AnalyticDB for MySQL allows you to use user-defined functions (UDFs) in Spark SQL to meet the requirements that cannot be satisfied by built-in functions. This topic describes how to define and use a UDF in Spark SQL.

Prerequisites

  • A UDF used in AnalyticDB for MySQL Spark SQL is implemented from the following interfaces:
    • Spark UDFs (UDF0 to UDF22) obtained from the org.apache.spark.sql.api.java package.
    • Hive UDFs, user-defined table generating functions (UDTFs), or user-defined aggregate functions (UDAFs).
    • MaxCompute UDFs or UDTFs
  • The UDF is developed in an on-premises development tool such as IntelliJ IDEA and compressed into a JAR package. The JAR package must meet the following requirements:
    • The JAR package must contain second-party or third-party packages on which the UDF depends on.
    • The JAR package cannot contain JAR packages that already exist in the Spark computing framework, such as Hive or Spark JAR packages, to avoid conflicts.

Procedure

  1. Create a Maven project in the development tool and add the following dependency to the pom.xml file. IntelliJ IDEA is used in the example.
    <dependency>
        <groupId>org.apache.spark</groupId>
        <artifactId>spark-sql_2.12</artifactId>
        <version>3.0.1</version>
        <scope>provided</scope>
    </dependency>
    5
  2. Define the UDF in IntelliJ IDEA and compress the UDF into a JAR package. In this example, the UDF to be developed is named hi. The following section describes the definition of the function:
    package spark.udf
    import org.apache.spark.sql.api.java.UDF1;
    public class UdfHi implements UDF1<String, String> {
        @Override
        public String call(String s) throws Exception {
            return "Hi, " + s;
        }
    }
    1
  3. Upload the JAR package from your on-premises machine to an Object Storage Service (OSS) directory by using the AnalyticDB for MySQL console. For more information, see Manage resources.
    Note After the package is uploaded, click Copy Path in the Actions column corresponding to the desired file. The copied path can be pasted to the _udfs file of the UDF in Step 4.
  4. Create a TEXT file named _udfs that contains the UDF definition information for automatic registration in AnalyticDB for MySQL Spark. This allows you to call this UDF when you execute Spark SQL jobs.
    Note
    • The UDF definition contains the following fields:
      • <udf_name>: the function name.
      • <udf_class>: the class name.
      • <jar_path>: the OSS path of the JAR package, which is copied in Step 3.
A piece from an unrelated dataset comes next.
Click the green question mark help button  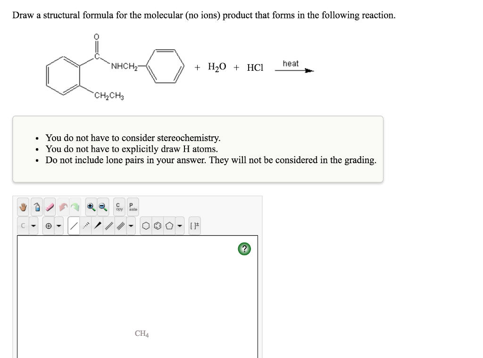pos(244,249)
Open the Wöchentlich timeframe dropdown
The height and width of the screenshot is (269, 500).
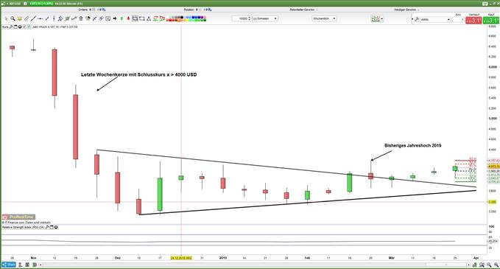point(324,18)
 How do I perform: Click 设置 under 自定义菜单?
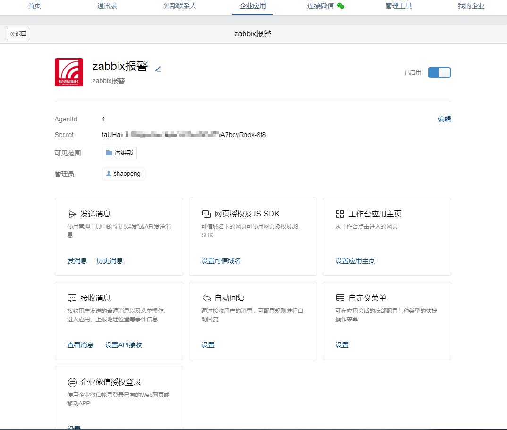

      The file format is <udf_name> <udf_class> <jar_path>. Fields must be separated by spaces. Example:

      hi spark.udf.UdfHi oss://your_oss_bucket/user_uploads/adb-spark-udf-1.0.0.0.jar
    • By default, AnalyticDB for MySQL reads the UDF registration information from the file named _udfs. If the name of the definition file generated for the UDF is followed by a suffix such as .txt, you must delete the suffix before you upload the file to OSS.
    • If you define multiple UDFs at a time, each UDF corresponds to a line of definition text.
  5. Upload the UDF definition file from your on-premises machine to the OSS directory by using the AnalyticDB for MySQL console. For more information, see Manage resources.

What to do next

After you complete the preceding operations, you can use this UDF when you submit Spark SQL jobs in the same manner as common functions.

For example, you can use the UDF to convert the INSERT INTO target_table SELECT k, name, concat('Hi ', name) FROM source_table; statement in Step 4 of the Submit a Spark SQL job in the DMS console topic to the following one:

INSERT INTO target_table select k, name, hi(name) FROM source_table;